My opinion: if SUCCEED trial succeeds. We won't be looking at single digits anymore because the company will finally be "forward looking" at their pipeline and not focused on near-term success or failure of Rida. Again....right now, all bets are on what Rida is doing. I think there might be a run going into the Rida final analysis (when they announce a timeline as to definitely when that will be). Do you hold going into the result? I will re-evaluate.
Until news... this stock is going to flux with the market. There's really no excitement...as with most biotechs these days (summer)
it's going to take a "news event" to get this company moving again. Until then, it's going to keep trading with the over-all market....
It's technically driven B.S. thats swinging this stock.
Real no reason to get in right now so the stock is trading on someone's algo program (or multiple algo programs). You can be assured that when it breaks 2.92-2.95 and closes high on those levels (200 DMA) that algos will kick into accumulation/buy mode.
Yes, those are a direct quote from Harvey Berger in an earnings Q release.
Any way you cut it: he was giving the impression to shareholders there was a strong probability of this happening (heck, theres a probability that the drug wouldnt work at all----why didn't he say that???). He didn't say it WOULD happen...but it was inferred...OR HE WOULD HAVE NEVER SAID IT IN THE FIRST PLACE.
Either way, I believe many investors were taking the bet (on his words) that the 2nd interim would lead to an NDA. Those investors gambled, and lost. I believe, along with the overall market, this is why ARIA has been deflated 25% or more since the announcement that the trial would proceed to the end.
From my point of view, if I go by Dr.

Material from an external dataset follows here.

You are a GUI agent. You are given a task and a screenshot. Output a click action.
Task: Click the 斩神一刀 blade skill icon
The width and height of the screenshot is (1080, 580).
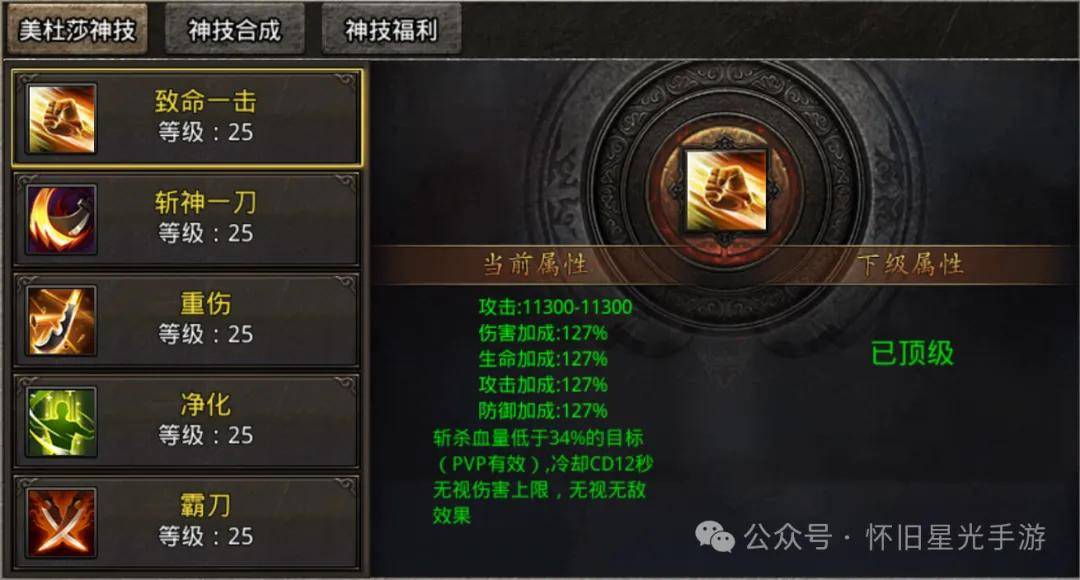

Berger's words, to me, it says his calculations on the efficacy of Ridaforolimus in the SUCCEED trial are "off", and it calls into question the overall success of the trial IMO. Clearly, he was counting on the drug being powerful enough to show a statistical significance at the interim - it didn't. Why? It's possible the drug isn't showing strong efficacy, or it's possible the placebo group is progressing longer. Or, the DMC just didn't want to end the trial because the arms are too close right now at the interim.
Either way you cut it, the trial is continuing because the drug didn't meet the criteria to stop the trial - which, is a negative IMO - --but isn't a disaster...the trial still continues.

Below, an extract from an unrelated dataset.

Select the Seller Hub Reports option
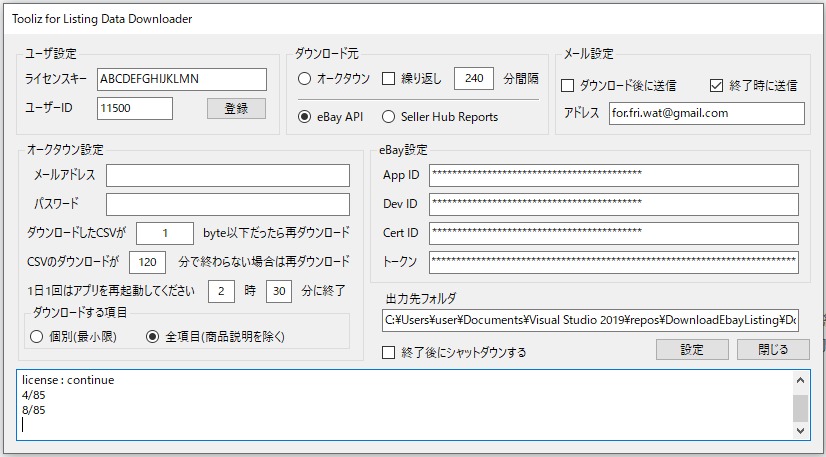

Wallstarb, you are correct.
In the case we are speaking about, Ariad...
If I own 1,000,000 shares of ARIA at $2.00 and the stock has 110,000,000 shares issued and outstanding, I own just under one (1) percent of the company.

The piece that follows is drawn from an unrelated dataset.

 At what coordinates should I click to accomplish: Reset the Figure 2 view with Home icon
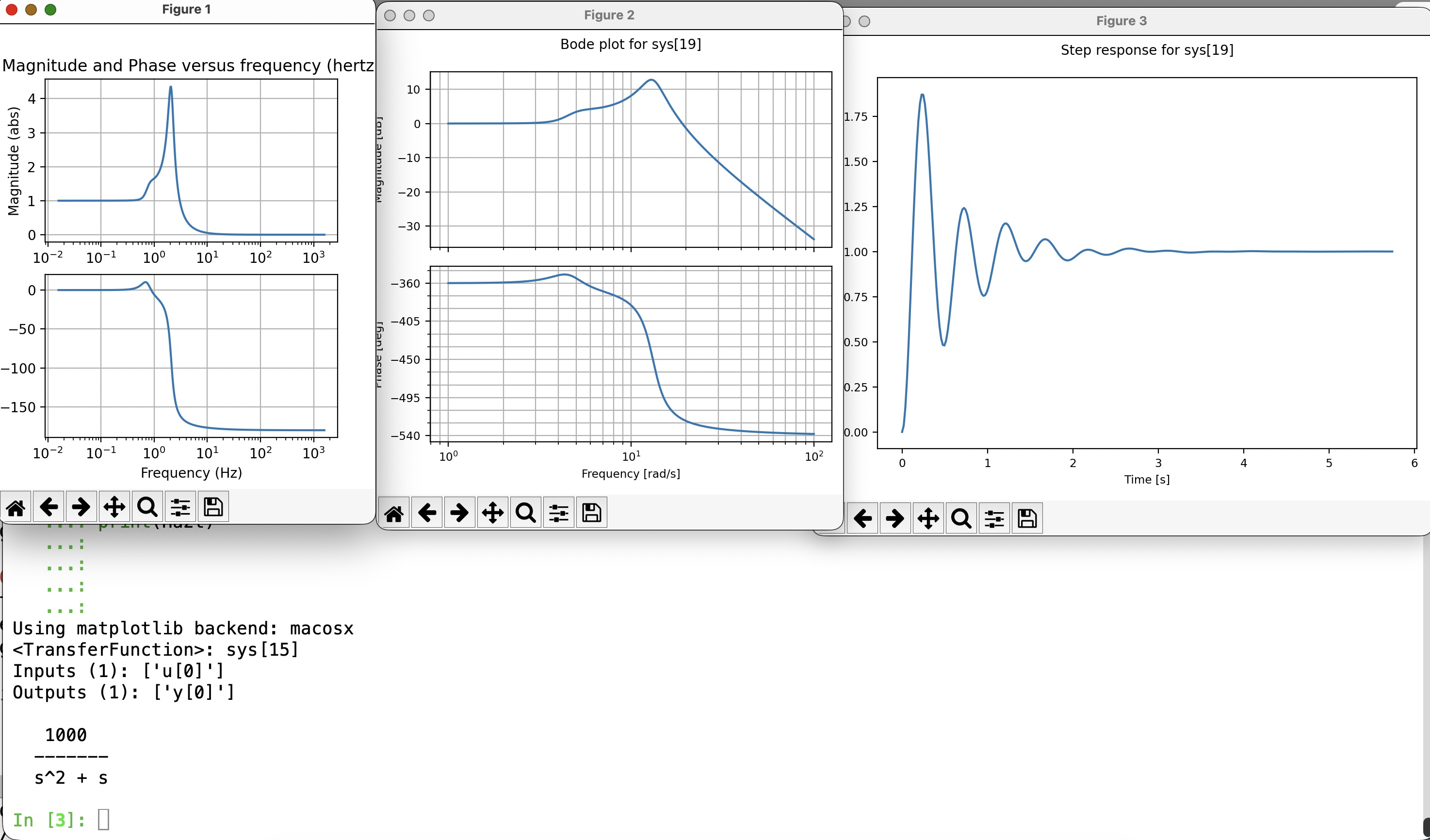(x=394, y=513)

If ARIA has releases news and immediately issues 20,000,000 shares at $10, regardless of where the shares are issued (at this price: $10), ARIA now has 130,000,000 shares issued and outstanding....***and now my 1,000,000 shares (1% ownership) is **DILUTED** down to .0075% (ie., my ownership is now down to 3/4 of 1%). No way around it: my ownership in ARIA has been diluted.
I don't understand how someone cannot understand the basic principals of dilution and be invested in the market.
Dilutions suck any way you cut it (tell that to the CTIC bagholders). ARIA is a diluted mess now, too (the company issued something like 40 million shares since the Merck partnership at terrible valuations).
Dilutions to the public and private markets through PIPES are brutal.
Dilution as an investment from a large entity (ie., if Merck, in the example above, bought 20,000,000 shares at $10, would be fabulous - - because these types of investments aren't in the habit of dumping their shares----they're a buy and hold approach)----those types of dilutions are highly positive and a good sign.
All too often biotech companies participate in the former --the pump and dump, raise money on any pump. Meanwhile, the participants are generally well versed on when the deal is coming and have shorted into the deal.
Why do you keep making these kinds of statements?